Tigers Choose Offense Over Youth


Conventional wisdom says that you spend the first 40 games figuring out what you have, then you make changes to try to improve the areas that need it. In that regard, the Tigers didn’t really move hastily, but that doesn’t mean these changes weren’t a shock.

During the Winter Meetings, Dave Dombrowski told reporters that he expected his club to compete this season. He said this even as he was trading away two young all-stars and watching his top two relievers plus his all-star second baseman leave as free agents. He maintained that his club would be there at the end.

So they began to spend some money, adding a closer and then a left fielder. The lineup would have a core of veterans supplemented by youth. When Carlos Guillen got hurt, they added another rookie in slugger Brennan Boesch and the offense took off.

Jim Leyland said after Saturday’s game that there was no way they could send Boesch back to the minors with the way he was hitting. Guillen was working his way back to the field, it wouldn’t be long before a decision had to made.

They had a problem and needed a creative solution.

Guillen is under contract at $13MM per year through 2011, so he wasn’t going to be cut, and he couldn’t realistically be traded. The Tigers did the most obvious thing, the thing they had to do, they moved him back to the infield where his bat could help the most.

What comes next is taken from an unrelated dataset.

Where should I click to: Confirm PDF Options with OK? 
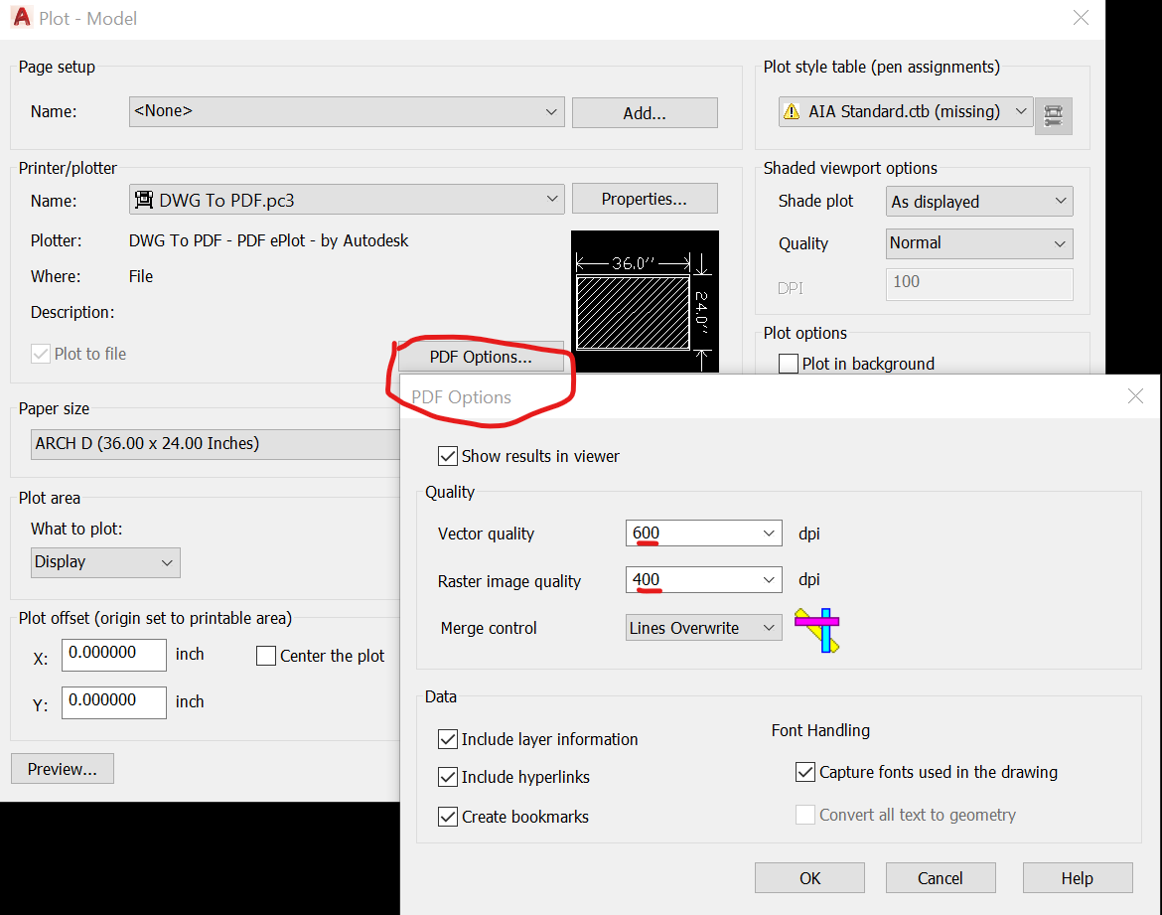click(x=809, y=877)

I guess I really shouldn’t have been all that surprised by these changes. Max Scherzer was clearly struggling and seemed to be getting worse. Armando Galarraga had been pitching quite well in Toledo all year long and we all had assumed he would be back at some point.

But if you think about it another way, the way the Tigers were clearly considering things, it wasn’t a choice of Carlos Guillen over Scott Sizemore, it was a choice of Brennan Boesch over Scott Sizemore. And when you compare the seasons and impact that those two have had, the choice was a no-brainer.

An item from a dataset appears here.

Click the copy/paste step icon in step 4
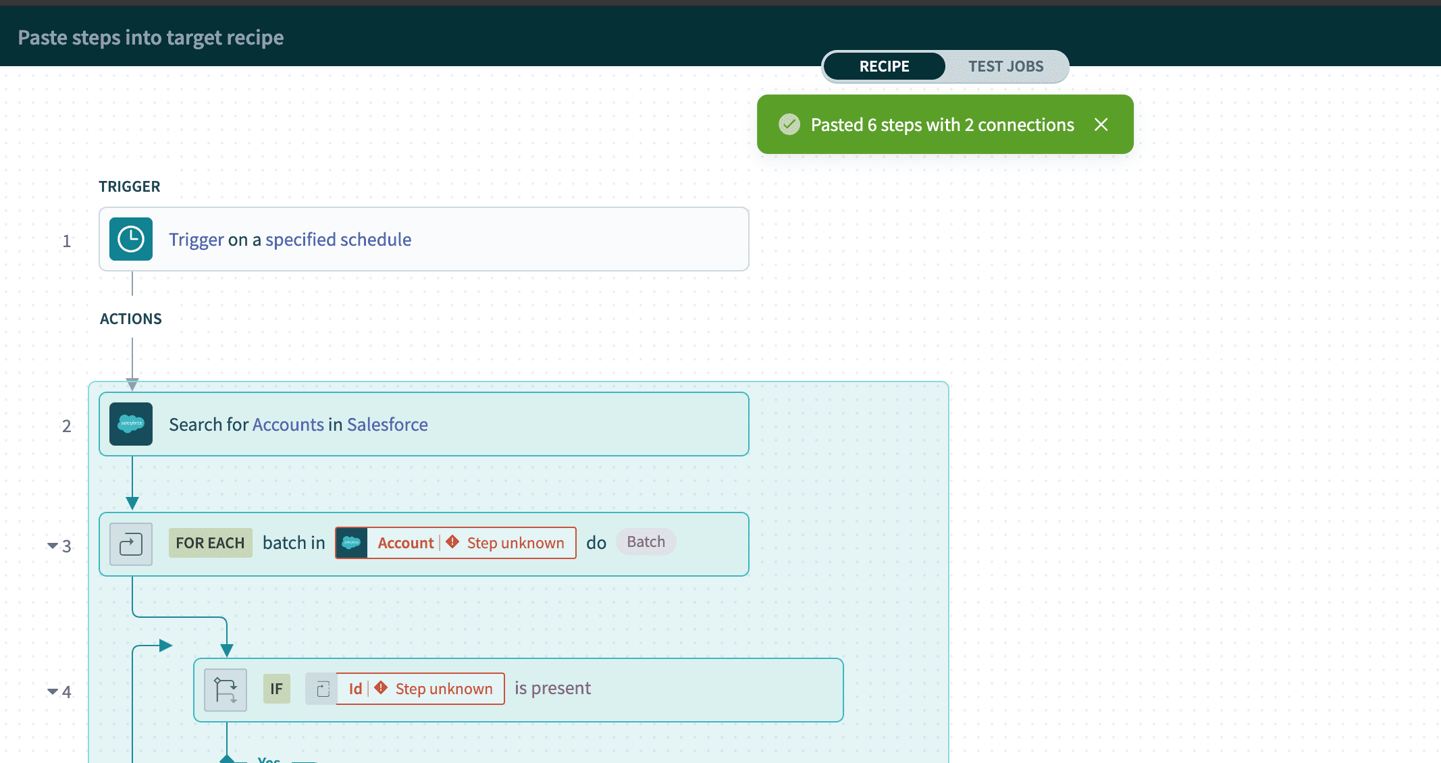 pos(321,688)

Yes, Guillen is a health risk, perhaps he’ll play himself right back to the DL on his first pivot at the bag. Perhaps he won’t. If he does, the Tigers can say they tried it and go back to Sizemore, who by that point will hopefully have pulled himself together.

No one is expecting Guillen to play great, or even good, defense at second base, but Sizemore wasn’t all that great either. Guillen’s bat has been a key to the Tigers plans since he first showed up in Detroit, that hasn’t changed. Moving him to second base takes a near-useless hitter out of the lineup and replaces him with a good one, the defense is probably close to a wash.

In making these moves, the Tigers didn’t shift courses as I originally guessed, they reinforced their efforts to compete this year, which is what they said they would do all along. The names might have changed, but the goal clearly did not.

Kudos to you, Dave. They aren’t the moves I was expecting, but they were the right ones to make.